Eventually, most drivers have to deal with a flat tire or two—and if you’re not sure how to change one, you may be stranded for a good long while as you wait for AAA or for some friendly passer-by. Do yourself a favor and learn how to handle this problem yourself. We’ll offer a quick checklist below.
Checklist: How to Change Your Flat Tire
Prevent flats from happening. You can’t totally prevent them, of course, but you can reduce the odds simply by having your tires inspected and rotated regularly, and replacing them as needed.
Pack the right equipment. Somewhere in your car, make sure you have a spare tire (and confirm that it’s not flat itself), a jack, a wrench, a flashlight, gloves, and a tire gauge. Packing a rain poncho might also be smart.
Pull over to a safe spot. Get yourself out of harm’s way; even if you need to drive on a blown tire for a mile or so, getting off at an actual exit is ideal.
Turn on your hazard lights. From there, get your equipment ready.
Use a wrench to get the lug nuts nice and loose. You may have to take off the hubcap in order to do this. Note that you don’t want to remove the lug nuts just yet—merely use the wrench to loosen them a little.
Using the jack, lift your vehicle off the ground. If you do not know the correct place to put the jack, consult the owner’s manual to find out. This spot may be different on various makes and models. What you should aim for is getting the tire about half a foot off the ground.
Take off the lug nuts, and then take off the tire. Just make sure you don’t misplace the lug nuts; put them in a pile where they will be safe!
Put the spare on the wheel. Push it onto the base of the wheel until it won’t go further. Ensure the holes for the lug nuts are lined up properly.
Put on the lug nuts. No need to tighten them just yet; simply make sure they’re in place, and tight enough to hold the tire on for a minute or two.

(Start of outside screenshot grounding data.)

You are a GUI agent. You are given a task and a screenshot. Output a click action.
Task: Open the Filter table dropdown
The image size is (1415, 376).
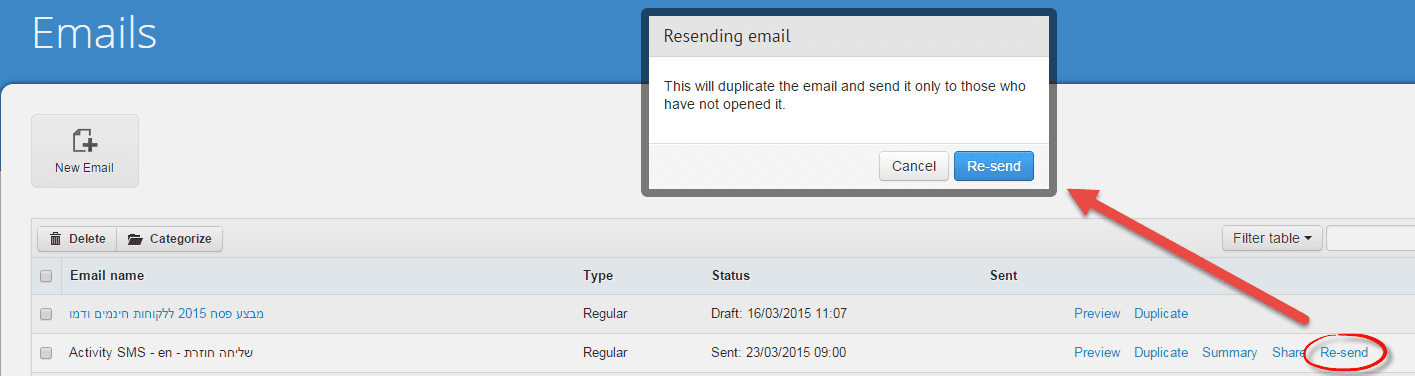coord(1272,238)
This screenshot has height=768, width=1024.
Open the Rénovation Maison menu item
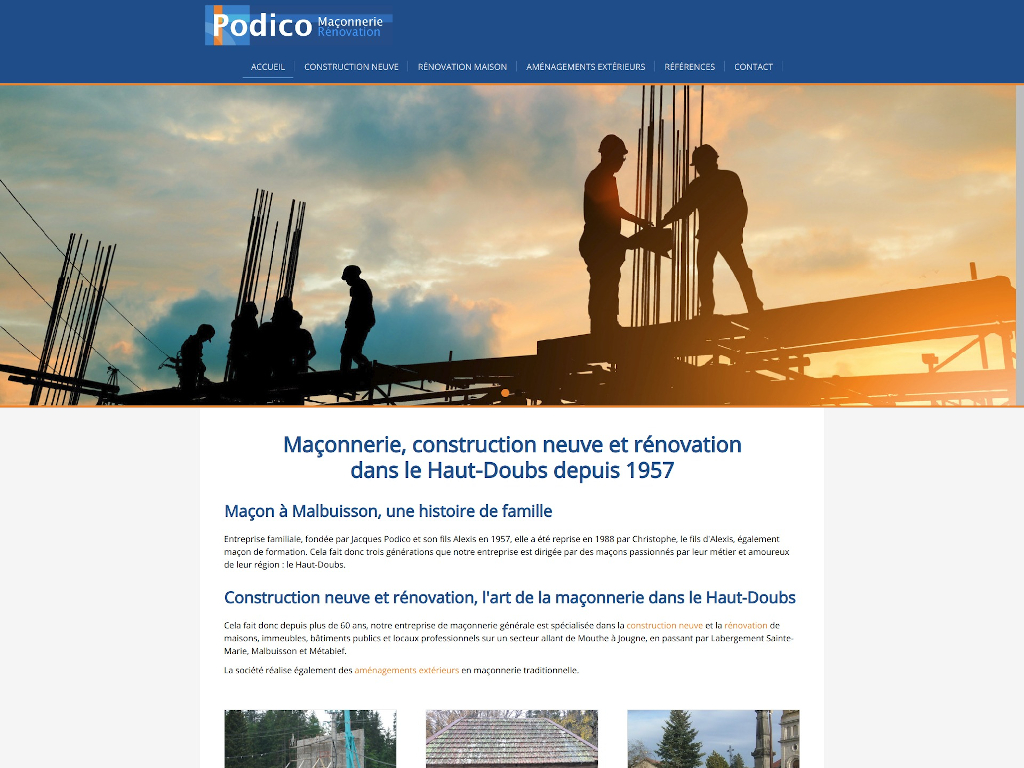(462, 67)
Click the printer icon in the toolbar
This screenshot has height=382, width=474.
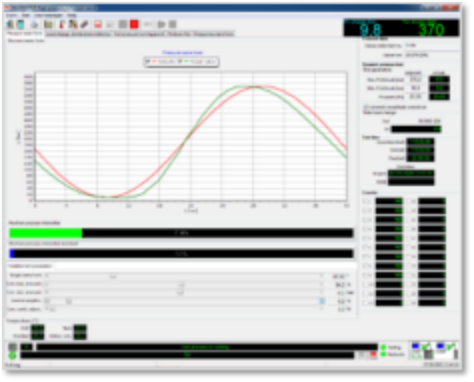tap(34, 24)
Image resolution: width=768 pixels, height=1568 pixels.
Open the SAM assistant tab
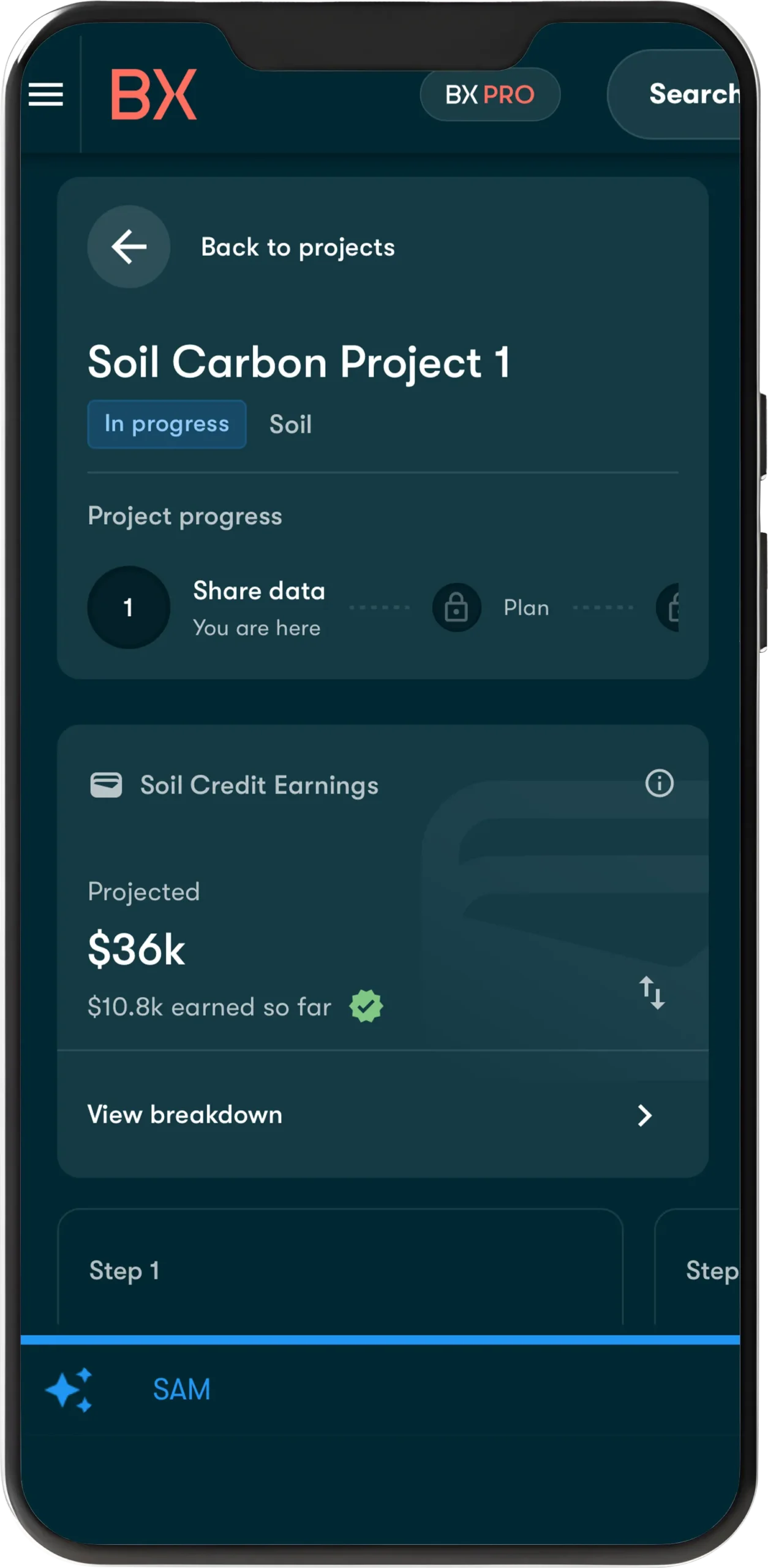coord(181,1389)
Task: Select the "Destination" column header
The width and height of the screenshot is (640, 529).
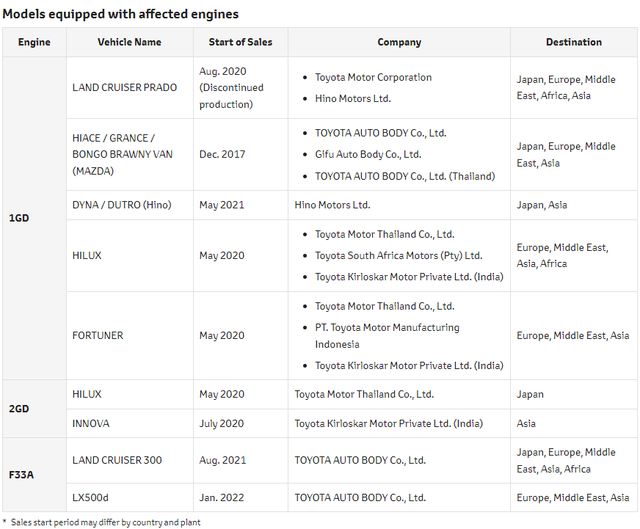Action: pos(573,42)
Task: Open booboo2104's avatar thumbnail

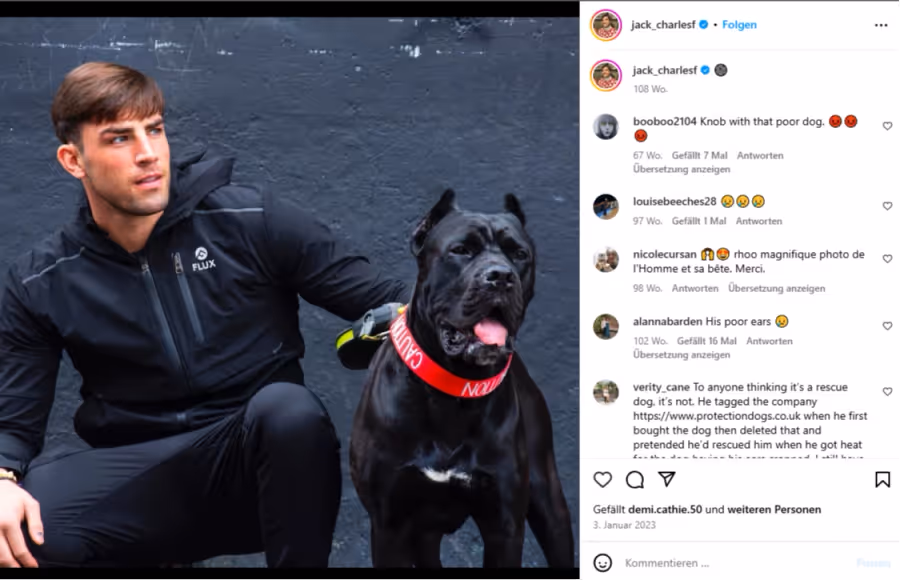Action: click(x=606, y=126)
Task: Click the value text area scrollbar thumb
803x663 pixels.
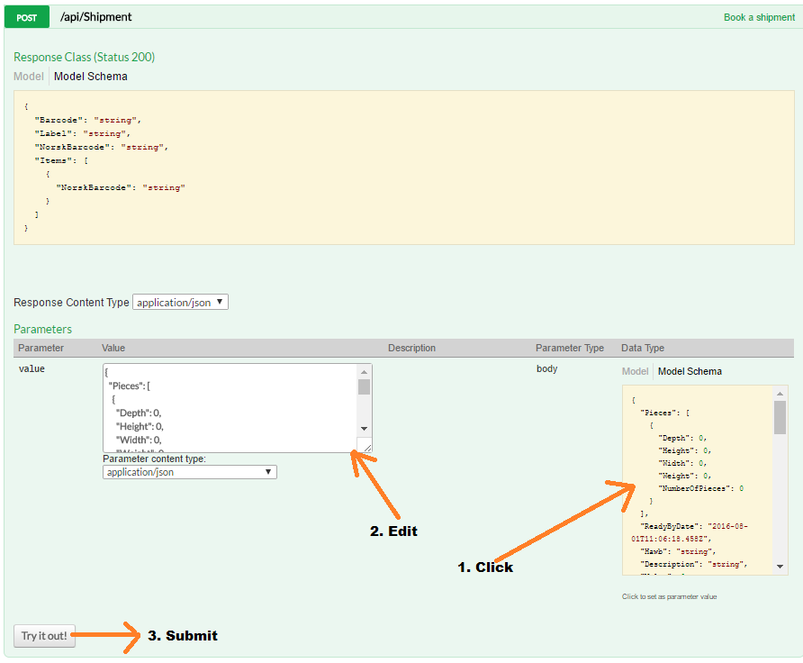Action: point(364,387)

Bring the car back down to the ground. Then remove the jack.
Tighten the lug nuts. Tighten them gradually, and get each one as snug as it can possibly be.
Return all your tools, as well as the flat tire, to your vehicle. Don’t leave anything on the side of the road!
Prioritizing Your Tire Safety
A final note: Tire safety is one of the most important parts of vehicle maintenance, and there is much you can do to keep your tires in tip-top shape. Make it a priority to inspect them yourself every month or so and before every long trip, and note any tears, debris stuck in the tire, or obvious unevenness in the tread. If your tire needs some TLC, don’t waste time in getting it!